According to sources familiar with the White House decision, the Biden administration expects to extend the moratorium on federal student loan payments until the end of August.
With this, the government extended the break for the sixth time. Alyssa Rodriguez admits, “So far so good, [but] not so much financially.”
Rodriguez is the second semester head of biology at Suffolk University in Boston. She is seeking a second $ 10,000 non-subsidized federal student loan.
“It puts a lot of pressure on me because, you know, I need to find a well-paying job that will help me year after year,” She said.
Over the past two years, subsidies and non-subsidized lending have stagnated during the epidemic. This means that Rodriguez has not yet been able to earn interest on her loan.
The White House hopes to extend the deadline by four months to help those in debt. “It would have lasted until I graduated, yes, I would have liked it, but I think we’ll see,” said newcomer Arthur Almeda.
The 18-year-old major in business economics at Suffolk University has been forced to take out student loans to help his parents with tuition.
“My parents both do two things – sometimes three – and my older sister goes to college, so they have to pay for both of our colleges, so they can’t do that.
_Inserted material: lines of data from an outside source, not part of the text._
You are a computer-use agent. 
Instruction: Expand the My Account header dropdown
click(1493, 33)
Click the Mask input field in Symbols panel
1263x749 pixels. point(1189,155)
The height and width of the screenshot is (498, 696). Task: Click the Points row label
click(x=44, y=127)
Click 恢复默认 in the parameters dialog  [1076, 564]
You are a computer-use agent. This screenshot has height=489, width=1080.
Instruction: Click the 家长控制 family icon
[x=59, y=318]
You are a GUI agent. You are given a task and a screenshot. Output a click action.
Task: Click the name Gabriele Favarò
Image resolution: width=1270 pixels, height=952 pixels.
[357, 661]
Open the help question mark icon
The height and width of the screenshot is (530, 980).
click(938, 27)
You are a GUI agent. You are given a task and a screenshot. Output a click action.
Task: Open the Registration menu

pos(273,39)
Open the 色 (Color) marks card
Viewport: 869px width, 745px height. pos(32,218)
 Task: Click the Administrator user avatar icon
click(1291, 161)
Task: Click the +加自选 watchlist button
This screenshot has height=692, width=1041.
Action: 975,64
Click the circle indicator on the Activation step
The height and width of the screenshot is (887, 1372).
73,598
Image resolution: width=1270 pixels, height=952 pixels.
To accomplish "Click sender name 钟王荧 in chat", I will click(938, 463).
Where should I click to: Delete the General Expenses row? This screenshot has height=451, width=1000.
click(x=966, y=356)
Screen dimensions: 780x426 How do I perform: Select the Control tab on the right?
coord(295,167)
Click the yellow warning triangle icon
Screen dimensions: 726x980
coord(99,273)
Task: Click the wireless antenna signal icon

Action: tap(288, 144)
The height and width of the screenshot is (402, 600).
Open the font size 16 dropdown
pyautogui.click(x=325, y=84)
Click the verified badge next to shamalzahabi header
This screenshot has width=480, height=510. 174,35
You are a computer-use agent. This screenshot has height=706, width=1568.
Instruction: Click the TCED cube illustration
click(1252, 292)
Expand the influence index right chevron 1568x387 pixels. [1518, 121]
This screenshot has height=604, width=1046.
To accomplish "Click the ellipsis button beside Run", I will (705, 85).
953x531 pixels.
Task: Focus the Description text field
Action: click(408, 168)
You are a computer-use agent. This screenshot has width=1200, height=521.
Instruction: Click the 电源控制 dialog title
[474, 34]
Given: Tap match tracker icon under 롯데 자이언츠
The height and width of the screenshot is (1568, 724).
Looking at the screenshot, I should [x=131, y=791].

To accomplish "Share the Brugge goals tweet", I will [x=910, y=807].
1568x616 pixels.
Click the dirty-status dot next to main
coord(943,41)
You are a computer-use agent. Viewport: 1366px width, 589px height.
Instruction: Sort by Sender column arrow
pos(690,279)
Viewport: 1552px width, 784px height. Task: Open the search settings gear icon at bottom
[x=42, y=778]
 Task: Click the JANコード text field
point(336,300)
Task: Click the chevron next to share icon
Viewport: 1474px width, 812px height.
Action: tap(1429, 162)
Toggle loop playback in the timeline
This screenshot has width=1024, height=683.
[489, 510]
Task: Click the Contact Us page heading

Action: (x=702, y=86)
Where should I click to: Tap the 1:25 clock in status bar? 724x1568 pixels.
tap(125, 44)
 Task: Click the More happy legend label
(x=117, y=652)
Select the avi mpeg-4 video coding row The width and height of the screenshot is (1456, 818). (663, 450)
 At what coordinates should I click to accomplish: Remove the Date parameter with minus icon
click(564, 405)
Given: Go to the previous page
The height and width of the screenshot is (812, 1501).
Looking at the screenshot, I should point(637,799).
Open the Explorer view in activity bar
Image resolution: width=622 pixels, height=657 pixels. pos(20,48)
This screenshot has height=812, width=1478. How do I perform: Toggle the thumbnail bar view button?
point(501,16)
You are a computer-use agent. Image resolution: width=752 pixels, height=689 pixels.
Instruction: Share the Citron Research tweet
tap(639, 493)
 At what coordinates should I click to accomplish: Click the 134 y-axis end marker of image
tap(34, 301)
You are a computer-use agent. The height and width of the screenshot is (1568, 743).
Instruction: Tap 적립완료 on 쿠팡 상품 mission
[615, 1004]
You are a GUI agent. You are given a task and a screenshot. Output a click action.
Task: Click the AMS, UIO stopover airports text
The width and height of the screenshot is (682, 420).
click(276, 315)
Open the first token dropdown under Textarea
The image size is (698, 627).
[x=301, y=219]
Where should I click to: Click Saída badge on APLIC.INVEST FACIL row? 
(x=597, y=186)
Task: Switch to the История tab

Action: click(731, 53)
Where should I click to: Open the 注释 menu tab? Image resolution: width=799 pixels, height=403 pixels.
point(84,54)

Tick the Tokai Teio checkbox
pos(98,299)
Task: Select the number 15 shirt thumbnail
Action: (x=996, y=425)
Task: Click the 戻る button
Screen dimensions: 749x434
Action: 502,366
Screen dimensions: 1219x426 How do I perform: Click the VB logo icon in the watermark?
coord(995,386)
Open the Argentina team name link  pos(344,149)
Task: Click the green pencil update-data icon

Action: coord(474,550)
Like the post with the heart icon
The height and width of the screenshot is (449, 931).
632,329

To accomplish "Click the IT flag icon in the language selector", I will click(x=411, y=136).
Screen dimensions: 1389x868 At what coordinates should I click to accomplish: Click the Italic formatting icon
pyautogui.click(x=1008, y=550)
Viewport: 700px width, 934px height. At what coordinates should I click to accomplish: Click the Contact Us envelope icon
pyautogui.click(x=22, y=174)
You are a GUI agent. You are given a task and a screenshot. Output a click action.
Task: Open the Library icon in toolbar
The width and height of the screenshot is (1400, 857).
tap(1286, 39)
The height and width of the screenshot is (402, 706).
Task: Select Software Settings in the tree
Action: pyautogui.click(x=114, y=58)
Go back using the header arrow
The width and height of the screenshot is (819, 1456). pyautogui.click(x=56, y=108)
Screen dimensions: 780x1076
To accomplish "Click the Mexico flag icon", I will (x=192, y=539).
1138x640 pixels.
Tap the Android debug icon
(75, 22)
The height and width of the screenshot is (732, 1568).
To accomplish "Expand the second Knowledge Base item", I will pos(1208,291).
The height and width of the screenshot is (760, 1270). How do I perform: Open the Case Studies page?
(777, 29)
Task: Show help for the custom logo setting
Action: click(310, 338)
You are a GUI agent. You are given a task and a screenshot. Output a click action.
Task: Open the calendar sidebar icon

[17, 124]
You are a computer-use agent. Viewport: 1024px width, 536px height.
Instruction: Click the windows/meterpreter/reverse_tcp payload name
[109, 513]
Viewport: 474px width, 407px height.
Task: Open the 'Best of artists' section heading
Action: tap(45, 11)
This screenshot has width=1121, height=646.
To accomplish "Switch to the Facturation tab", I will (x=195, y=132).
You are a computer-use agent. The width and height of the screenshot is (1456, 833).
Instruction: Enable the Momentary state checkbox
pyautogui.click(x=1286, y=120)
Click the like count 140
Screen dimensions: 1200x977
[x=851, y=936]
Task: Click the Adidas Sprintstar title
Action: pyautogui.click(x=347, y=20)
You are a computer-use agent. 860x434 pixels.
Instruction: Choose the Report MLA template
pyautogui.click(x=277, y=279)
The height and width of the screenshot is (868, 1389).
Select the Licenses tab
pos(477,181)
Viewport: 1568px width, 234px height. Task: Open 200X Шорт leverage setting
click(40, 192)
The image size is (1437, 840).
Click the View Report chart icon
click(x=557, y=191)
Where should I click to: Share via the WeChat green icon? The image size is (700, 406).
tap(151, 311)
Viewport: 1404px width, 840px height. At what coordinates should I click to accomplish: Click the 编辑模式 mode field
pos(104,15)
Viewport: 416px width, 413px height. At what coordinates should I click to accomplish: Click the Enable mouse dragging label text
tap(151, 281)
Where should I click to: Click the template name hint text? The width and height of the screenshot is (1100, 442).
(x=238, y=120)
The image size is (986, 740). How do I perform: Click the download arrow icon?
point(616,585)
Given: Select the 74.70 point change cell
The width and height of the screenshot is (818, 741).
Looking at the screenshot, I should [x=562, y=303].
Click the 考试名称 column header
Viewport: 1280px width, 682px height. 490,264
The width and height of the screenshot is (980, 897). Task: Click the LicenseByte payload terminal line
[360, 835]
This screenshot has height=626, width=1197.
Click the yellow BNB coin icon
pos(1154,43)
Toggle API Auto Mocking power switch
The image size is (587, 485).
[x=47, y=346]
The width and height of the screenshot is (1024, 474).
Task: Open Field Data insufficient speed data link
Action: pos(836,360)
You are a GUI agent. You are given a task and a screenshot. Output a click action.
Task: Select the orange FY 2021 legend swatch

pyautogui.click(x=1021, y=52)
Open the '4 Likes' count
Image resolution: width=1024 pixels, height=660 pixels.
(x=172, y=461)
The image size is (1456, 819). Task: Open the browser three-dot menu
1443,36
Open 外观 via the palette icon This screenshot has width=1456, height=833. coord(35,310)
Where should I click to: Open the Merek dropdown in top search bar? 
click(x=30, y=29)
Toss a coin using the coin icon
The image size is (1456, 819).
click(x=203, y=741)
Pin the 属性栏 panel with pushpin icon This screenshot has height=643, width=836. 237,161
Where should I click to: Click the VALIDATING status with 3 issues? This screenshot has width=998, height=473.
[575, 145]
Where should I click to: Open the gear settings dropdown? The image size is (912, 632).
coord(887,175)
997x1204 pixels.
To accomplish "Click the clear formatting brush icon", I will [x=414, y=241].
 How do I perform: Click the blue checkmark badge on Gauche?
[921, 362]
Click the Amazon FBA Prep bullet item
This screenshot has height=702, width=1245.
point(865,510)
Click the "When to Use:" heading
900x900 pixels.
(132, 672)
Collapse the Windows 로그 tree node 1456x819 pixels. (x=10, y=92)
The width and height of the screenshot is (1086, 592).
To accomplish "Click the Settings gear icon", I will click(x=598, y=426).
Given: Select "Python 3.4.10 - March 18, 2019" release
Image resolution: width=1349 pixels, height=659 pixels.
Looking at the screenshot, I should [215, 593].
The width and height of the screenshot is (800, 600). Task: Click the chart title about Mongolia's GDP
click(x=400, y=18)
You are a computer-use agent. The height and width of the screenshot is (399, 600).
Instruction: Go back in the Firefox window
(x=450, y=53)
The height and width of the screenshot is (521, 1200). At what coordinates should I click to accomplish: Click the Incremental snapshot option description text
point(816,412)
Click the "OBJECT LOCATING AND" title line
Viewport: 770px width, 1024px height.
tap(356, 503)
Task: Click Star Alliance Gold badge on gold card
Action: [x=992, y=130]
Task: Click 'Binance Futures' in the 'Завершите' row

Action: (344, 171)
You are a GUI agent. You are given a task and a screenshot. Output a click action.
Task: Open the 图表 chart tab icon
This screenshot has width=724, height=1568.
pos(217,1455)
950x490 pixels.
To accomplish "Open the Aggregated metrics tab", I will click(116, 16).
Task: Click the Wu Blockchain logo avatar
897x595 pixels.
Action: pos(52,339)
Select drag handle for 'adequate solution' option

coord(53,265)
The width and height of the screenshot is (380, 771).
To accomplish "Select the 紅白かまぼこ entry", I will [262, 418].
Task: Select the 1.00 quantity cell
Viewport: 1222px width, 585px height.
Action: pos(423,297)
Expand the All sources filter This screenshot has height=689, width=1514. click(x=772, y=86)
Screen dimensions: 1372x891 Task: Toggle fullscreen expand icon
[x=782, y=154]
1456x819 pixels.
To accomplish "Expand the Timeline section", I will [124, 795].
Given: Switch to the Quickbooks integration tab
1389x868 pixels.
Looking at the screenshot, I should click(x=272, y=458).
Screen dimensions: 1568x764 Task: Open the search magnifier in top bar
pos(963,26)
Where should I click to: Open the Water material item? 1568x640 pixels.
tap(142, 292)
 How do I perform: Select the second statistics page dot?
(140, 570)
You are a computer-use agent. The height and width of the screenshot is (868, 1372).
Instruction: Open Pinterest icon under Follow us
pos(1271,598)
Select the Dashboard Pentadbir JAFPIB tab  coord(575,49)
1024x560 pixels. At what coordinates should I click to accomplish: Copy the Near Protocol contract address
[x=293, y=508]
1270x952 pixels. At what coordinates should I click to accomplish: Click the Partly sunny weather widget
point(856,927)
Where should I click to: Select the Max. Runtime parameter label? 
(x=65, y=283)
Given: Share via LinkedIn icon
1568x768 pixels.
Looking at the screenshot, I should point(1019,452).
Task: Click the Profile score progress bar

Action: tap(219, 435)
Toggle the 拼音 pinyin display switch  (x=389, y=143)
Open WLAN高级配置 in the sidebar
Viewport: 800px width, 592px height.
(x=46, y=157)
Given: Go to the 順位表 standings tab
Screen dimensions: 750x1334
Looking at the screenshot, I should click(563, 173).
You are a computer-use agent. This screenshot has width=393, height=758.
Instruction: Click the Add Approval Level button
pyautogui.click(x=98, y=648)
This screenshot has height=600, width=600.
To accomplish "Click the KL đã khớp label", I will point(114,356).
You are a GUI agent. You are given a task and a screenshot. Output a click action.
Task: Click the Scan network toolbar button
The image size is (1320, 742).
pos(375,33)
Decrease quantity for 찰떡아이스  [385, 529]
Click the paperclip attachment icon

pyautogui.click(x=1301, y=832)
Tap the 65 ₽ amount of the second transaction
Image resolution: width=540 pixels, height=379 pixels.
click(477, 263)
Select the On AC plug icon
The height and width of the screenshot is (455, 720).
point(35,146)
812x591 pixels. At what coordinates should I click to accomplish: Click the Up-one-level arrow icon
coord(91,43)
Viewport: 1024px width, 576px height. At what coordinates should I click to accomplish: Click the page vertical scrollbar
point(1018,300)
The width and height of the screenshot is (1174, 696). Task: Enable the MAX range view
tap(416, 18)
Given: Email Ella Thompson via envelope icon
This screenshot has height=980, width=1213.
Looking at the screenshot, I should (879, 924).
So we have to borrow,” said Almeda.
If the Biden administration moves forward with the expansion, it will not ask borrowers to repay student loans until August 31, and interest rates will remain at zero percent.
But the suspension order means the government is losing billions of rupees in revenue. “The government is not making that money, is it?” Meanwhile, the moratorium has freed millions of Americans from student loans.
“No matter who you talk to, having extra cash flow is really helpful, either to repay the loan faster or to meet your other financial goals,” Morong said. About 43 million Americans have approximately $ 1.6 trillion in student debt.